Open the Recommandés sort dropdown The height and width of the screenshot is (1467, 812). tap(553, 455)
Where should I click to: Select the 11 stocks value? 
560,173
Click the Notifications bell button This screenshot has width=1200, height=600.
...
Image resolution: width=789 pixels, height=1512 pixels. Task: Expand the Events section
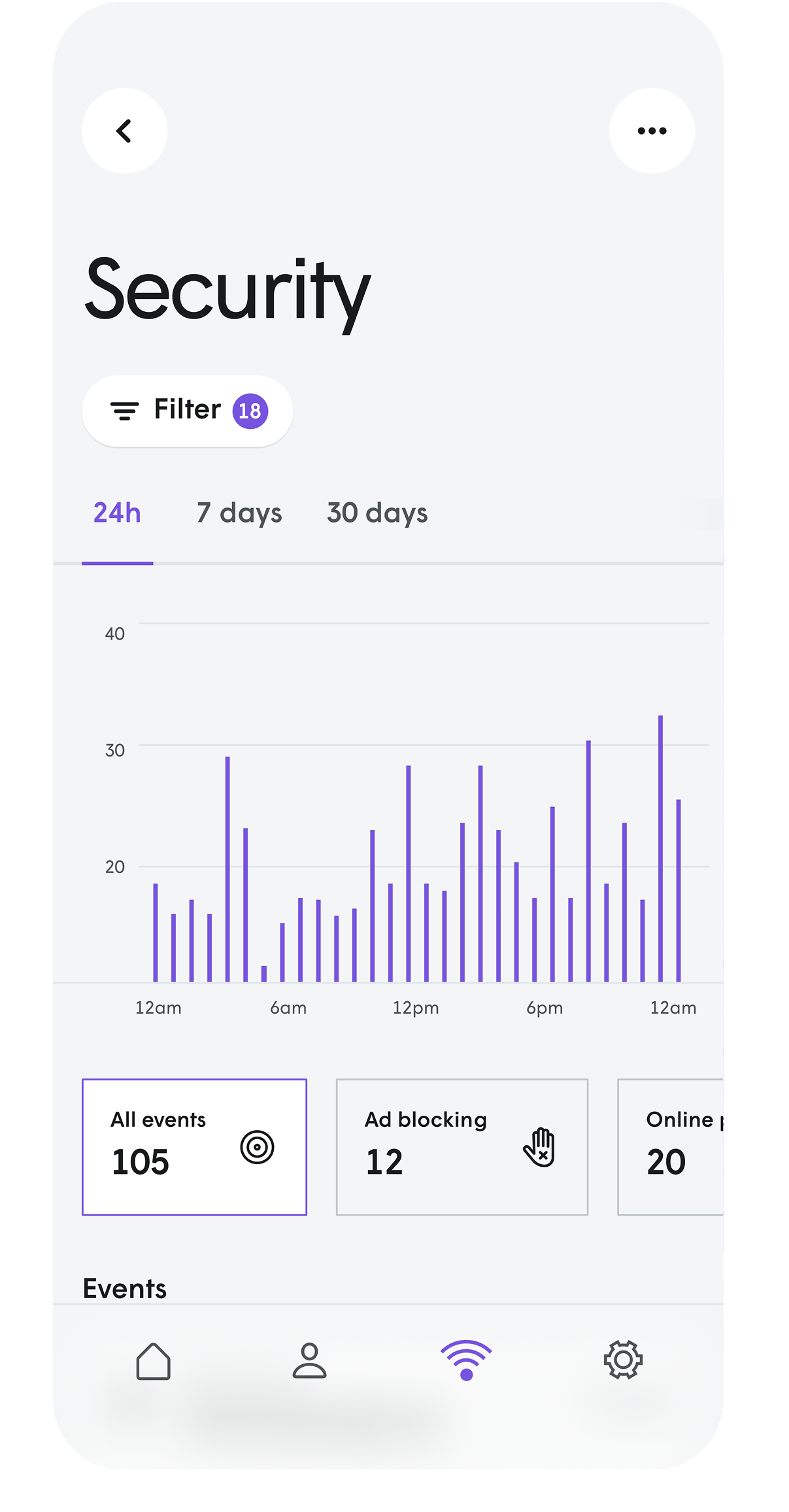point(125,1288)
---
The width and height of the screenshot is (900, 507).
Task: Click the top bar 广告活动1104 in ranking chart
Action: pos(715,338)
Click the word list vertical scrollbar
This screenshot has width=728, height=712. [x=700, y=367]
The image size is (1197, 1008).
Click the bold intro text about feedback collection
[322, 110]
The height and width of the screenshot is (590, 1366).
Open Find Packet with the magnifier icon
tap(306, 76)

Instructions to follow: In the entries above, find the line with "Where should I" and the line with "Click the Notifications", then restate word for word both of them and every line between, with nothing more.

Exercise solution:
Where should I click to: Select the 11 stocks value? 
560,173
Click the Notifications bell button This screenshot has width=1200, height=600.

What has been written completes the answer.